A noite caiu sem aviso. O hospital mergulhou em um silêncio quase sobrenatural. As luzes frias piscavam nos corredores, e a comida servida foi... horrível. Jantou com Rodolfo mesmo assim — ele tentava fazer piadas sobre a comida, mas Liana estava absorta demais pensando em Artur.

— Ele não voltou. Nem uma mensagem — murmurou, olhando para o relógio.

— Talvez ele precise de tempo, Liana — disse Rodolfo. — Mas também pode estar armando algo. Lembre-se que não deves confiar em ninguém.

Mais tarde, já deitada, Liana tentou fechar os olhos. Mas o cansaço não vinha. O silêncio do quarto era sufocante. E foi então, lá pela madrugada, quando o hospital parecia um mundo à parte, que ela ouviu.

Um leve clique.

A maçaneta da porta se mexeu, sutilmente. Depois, o rangido suave de alguém entrando com extremo cuidado.

Liana pensou em se levantar, mas o corpo não respondeu de imediato. Estava em um estado entre o sono e a vigília. Então, sentiu o colchão afundar... uma presença se aproximando.

— Artur...? — murmurou, os olhos entreabertos.
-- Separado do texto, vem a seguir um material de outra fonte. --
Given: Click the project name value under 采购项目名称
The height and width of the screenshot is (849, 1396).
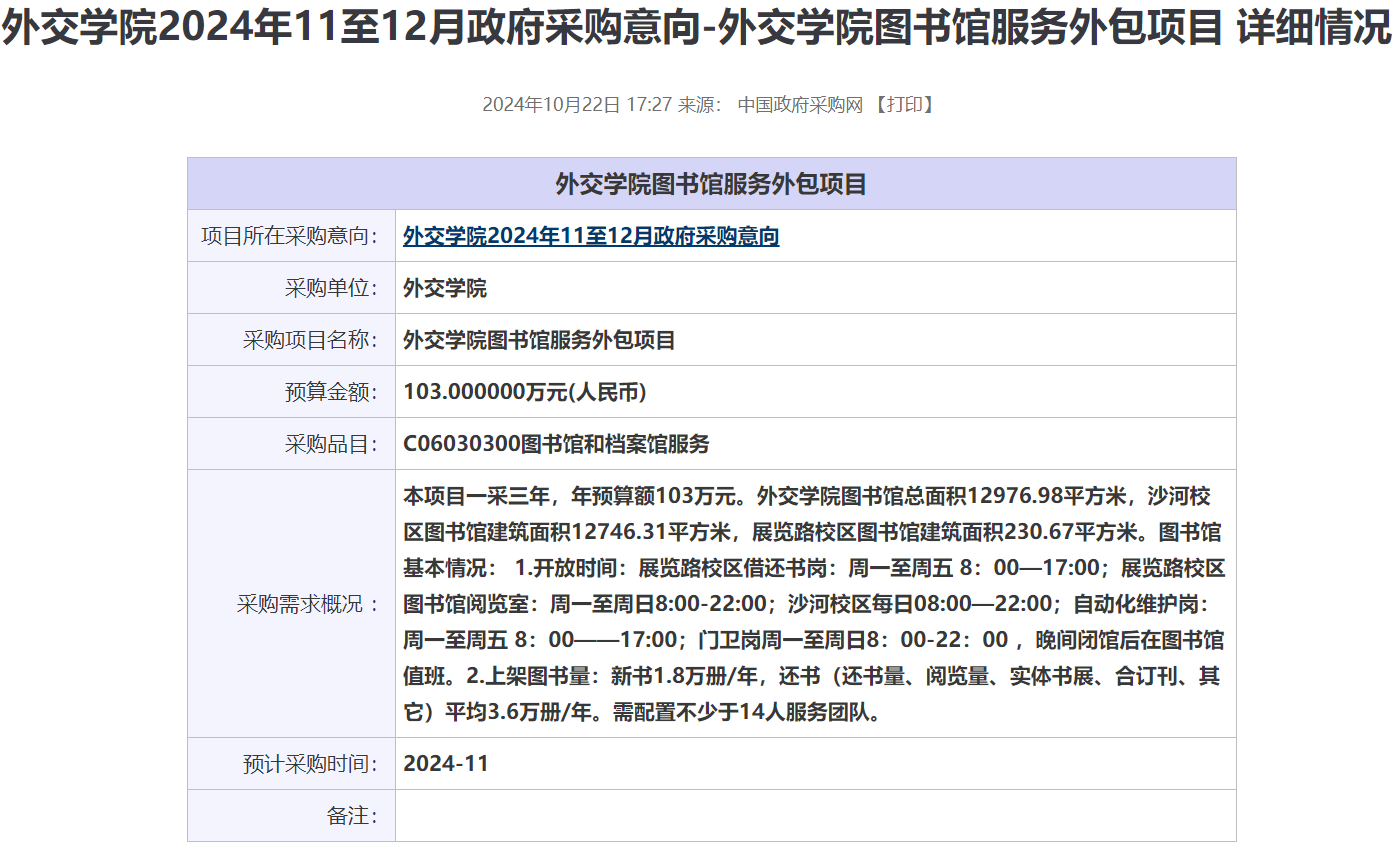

Mas o que veio não foi uma resposta. Foi um travesseiro, pressionado com força contra seu rosto.

O pânico foi imediato.

Ela tentou gritar, mas o som morria abafado. As mãos agarraram o lençol, depois o pulso da agressora. Era uma mulher — pelo perfume floral, familiar. As mãos eram pequenas, porém firmes. E havia raiva. Frieza.

Liana se debateu com desespero, as pernas chutando o ar, os braços lutando por espaço. Sentia o ar sumir, o peito queimando.
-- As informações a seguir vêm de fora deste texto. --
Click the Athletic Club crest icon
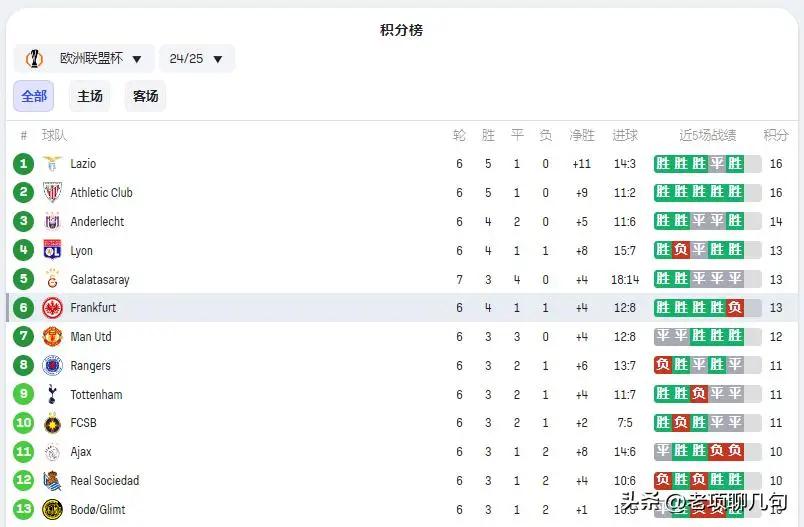Viewport: 804px width, 527px height. point(52,193)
Ela revirou o corpo, batendo contra a cabeceira da cama, lutando com tudo o que tinha. A dor na testa não a impediu de continuar. Com um movimento brusco, conseguiu virar o rosto e puxar o travesseiro com força.

— SOCORRO! — gritou com tudo que restava de fôlego, e conseguiu alcançar o botão de alarme que fica próximo da cama.

A mulher recuou rapidamente e correu para a porta. Mas a luz do corredor, que invadiu o quarto por um instante, revelou um vulto magro de cabelos soltos — um rosto meio escondido, mas familiar o suficiente para arrepiar a espinha de Liana.

A porta se fechou com estrondo.

O quarto ficou escuro outra vez. Mas Liana ofegava, o peito subindo e descendo em ritmo frenético. Suada, trêmula... viva.

E com mais uma certeza gravada na pele: alguém ainda quer ver Camille morta.